The joint CTC-attention decoding was performed in both systems. To analyze the streaming characteristics of the model, we investigated the impact of encoder latency values on the recognition accuracy. Here, the encoder latency is defined as the look-ahead range for the encoder to perform feature extraction for each input frame, which is controlled by the attention span mechanism as explained in Sect. 2.1. Our goal is to achieve high recognition accuracy while reducing this encoder latency.
4.4 Experimental results
4.4.1 Experiment 1
The results of Experiment 1 are summarized in Table 1. This table lists the word error rates (WERs) of CTC outputs from three models on the WSJ dataset. The superiority of the Mask-CTC model to the CTC-attention model demonstrated that the CTC-CMLM objective performs better than the CTC-attention objective for more accurate CTC outputs. The enhanced CTC-attention model yielded the best accuracy. This result suggests that feature representation learning based on Mask-CTC can contribute to the learning of CTC-attention models with AR decoders, even if the modules are not directly trained on the CTC-CMLM objective. It also suggests that the enhanced CTC-attention model is effective for pre-training the triggered attention-based streaming ASR model.
4.4.2 Experiment 2
Table 2 shows the results of Experiment 2. This table lists the WERs (%) of the conventional and enhanced triggered attention-based streaming ASR model along with the encoder latency values (ms) computed on the WSJ dataset.

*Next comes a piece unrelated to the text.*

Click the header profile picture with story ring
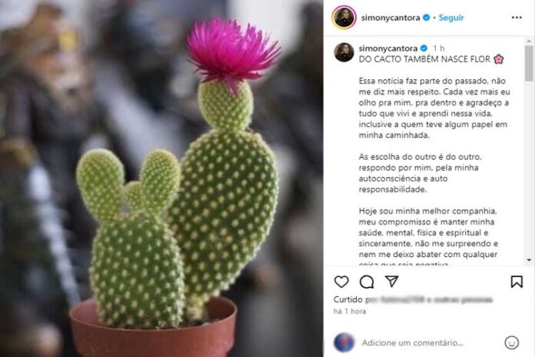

This result demonstrates that the proposed enhancement of the triggered attention-based streaming ASR model reduced the WERs of the existing model (e.g., 2.1% to 8.6%), regardless of the encoder latency values.
In addition, the results demonstrate that the proposed pre-training can achieve low latency processing while maintaining recognition accuracy in the triggered attention-based streaming ASR. Table 2 shows that for both systems, the WERs increased as the encoder latency values decreased. Note that the degradation in recognition accuracy was caused by the small number of future contexts given to the encoder for feature extraction. While the latency change had a significant effect on the recognition accuracy in the conventional streaming ASR model, the performance degradation was moderated when the proposed learning method was applied. In fact, when the encoder latency value is reduced from 640 ms to 320 ms, the enhanced model maintained almost the same accuracy level with around 1.4% degradation while the existing model increased WER by 7.3%. Furthermore, the proposed learning method achieved higher recognition accuracy with lower latency than using the existing models. For example, the performance of the proposed model with 320 ms latency (e.g., 15.5% for eval92 and 19.5% for dev93) outperformed the performance of the existing model with 640 ms latency (e.g., 17.0% for eval92 and 20.2% for dev93). Such higher resilience towards latency reduction indicates that our proposal contributes to better feature extraction and alignment generation with less future context from the input sequence. On the other hand, the proposed method still showed a sharp performance drop when the latency value decreased from 320 ms to 160 ms, showing the existence of a bottom line for latency requirements.
In the present paper, we investigated a method to build a low latency and high accuracy streaming end-to-end ASR system. We attempted to enhance the triggered attention-based model by transferring the property of Mask-CTC, which provides better feature extraction on future context, for lower latency. Experimental comparisons demonstrated that the proposed method yielded lower encoder latency and higher recognition accuracy than the conventional system. In the future, we will further study the trade-off between the performance and latency, and investigate our method on various language datasets to focus on the possibility of wider use.